—¡Es usted un intelectual!—le dijo Kolesnikov con menosprecio, examinando su habitación, muy limpia y cuidada, casi como la de Sacha.
Andrés Ivanich sonrió, pero no contestó nada.
Esperaba que Kolesnikov le dijese algo importante. En la pared, cubierta por un papel desgarrado y húmedo, había colgada, una balalaika (1), cuyo respaldo adornaban dibujos fantásticos, hechos probablemente por algún marinero amigo de Andrés Ivanich; había allí, entre ramas verdes, un pájaro, una paloma acaso, y una rosa aplastada.

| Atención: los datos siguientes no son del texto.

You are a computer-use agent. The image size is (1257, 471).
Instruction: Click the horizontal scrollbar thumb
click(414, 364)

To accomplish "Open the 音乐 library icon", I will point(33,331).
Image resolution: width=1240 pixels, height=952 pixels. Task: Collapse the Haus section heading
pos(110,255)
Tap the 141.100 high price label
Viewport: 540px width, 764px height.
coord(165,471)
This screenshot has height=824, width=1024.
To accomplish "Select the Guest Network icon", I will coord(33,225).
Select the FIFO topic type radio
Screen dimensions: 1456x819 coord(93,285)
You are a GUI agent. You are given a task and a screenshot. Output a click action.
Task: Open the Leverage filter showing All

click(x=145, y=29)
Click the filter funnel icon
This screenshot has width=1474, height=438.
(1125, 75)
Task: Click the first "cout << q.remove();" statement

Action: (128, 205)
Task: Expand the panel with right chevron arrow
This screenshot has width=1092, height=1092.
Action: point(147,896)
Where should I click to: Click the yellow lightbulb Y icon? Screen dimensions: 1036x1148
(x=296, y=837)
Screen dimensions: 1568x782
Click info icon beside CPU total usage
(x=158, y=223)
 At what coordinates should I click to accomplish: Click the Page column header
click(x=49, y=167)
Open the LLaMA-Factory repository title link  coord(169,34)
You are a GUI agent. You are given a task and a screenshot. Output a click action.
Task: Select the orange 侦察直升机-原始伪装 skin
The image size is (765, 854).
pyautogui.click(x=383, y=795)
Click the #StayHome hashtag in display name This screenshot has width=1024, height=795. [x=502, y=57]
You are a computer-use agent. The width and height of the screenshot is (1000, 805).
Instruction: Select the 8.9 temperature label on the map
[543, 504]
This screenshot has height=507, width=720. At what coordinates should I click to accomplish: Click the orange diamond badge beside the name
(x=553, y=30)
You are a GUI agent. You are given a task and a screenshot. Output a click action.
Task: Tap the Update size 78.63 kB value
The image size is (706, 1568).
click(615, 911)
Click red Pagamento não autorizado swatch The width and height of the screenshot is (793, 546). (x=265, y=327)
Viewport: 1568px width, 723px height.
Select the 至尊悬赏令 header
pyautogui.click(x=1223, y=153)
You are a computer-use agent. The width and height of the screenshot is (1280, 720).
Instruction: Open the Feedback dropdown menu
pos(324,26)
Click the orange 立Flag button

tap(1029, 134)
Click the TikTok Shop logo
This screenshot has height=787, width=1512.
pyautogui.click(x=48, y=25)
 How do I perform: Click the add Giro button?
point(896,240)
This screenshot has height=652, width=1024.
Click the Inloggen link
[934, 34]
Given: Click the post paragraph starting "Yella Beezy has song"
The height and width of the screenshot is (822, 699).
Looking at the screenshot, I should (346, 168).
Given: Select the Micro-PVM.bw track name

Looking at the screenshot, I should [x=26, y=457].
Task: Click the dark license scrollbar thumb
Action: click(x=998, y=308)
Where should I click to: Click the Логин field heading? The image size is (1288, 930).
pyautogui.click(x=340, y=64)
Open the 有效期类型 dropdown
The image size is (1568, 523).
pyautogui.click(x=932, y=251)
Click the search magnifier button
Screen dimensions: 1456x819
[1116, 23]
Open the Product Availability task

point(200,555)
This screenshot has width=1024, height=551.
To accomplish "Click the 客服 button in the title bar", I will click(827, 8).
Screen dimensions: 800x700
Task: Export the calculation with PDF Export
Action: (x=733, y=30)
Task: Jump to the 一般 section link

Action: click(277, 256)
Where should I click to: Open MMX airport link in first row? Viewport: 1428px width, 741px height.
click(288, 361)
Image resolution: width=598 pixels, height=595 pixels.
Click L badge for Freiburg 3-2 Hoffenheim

Kolesnikov examinó la balalaika.
125 —¿Va a llevarla usted consigo?
—Claro que sí.
—¡Déjela aquí, Andrés Ivanich!
—Pero ¿por qué, Basilio Vasilievich? La he conservado en todos los peligros, la he llevado en todas mis andanzas, y no veo por qué la voy a abandonar ahora. Además no molestará a nadie.
—Puesto que es así, toque usted algo.
—A sus órdenes.
Kolesnikov se enfadó.
—¡A sus órdenes! Vamos, Andrés Ivanich, no hay que estar a más órdenes que a las de uno mismo.
Uno tiene que tener sus propios deseos y su dignidad.
—¡Yo los tengo, Basilio Vasilievich!
—Y luego, siempre está usted callado... Eso tampoco me gusta; un hombre que se respeta cambia ideas con los demás.
(1) Rspecie de mandolina.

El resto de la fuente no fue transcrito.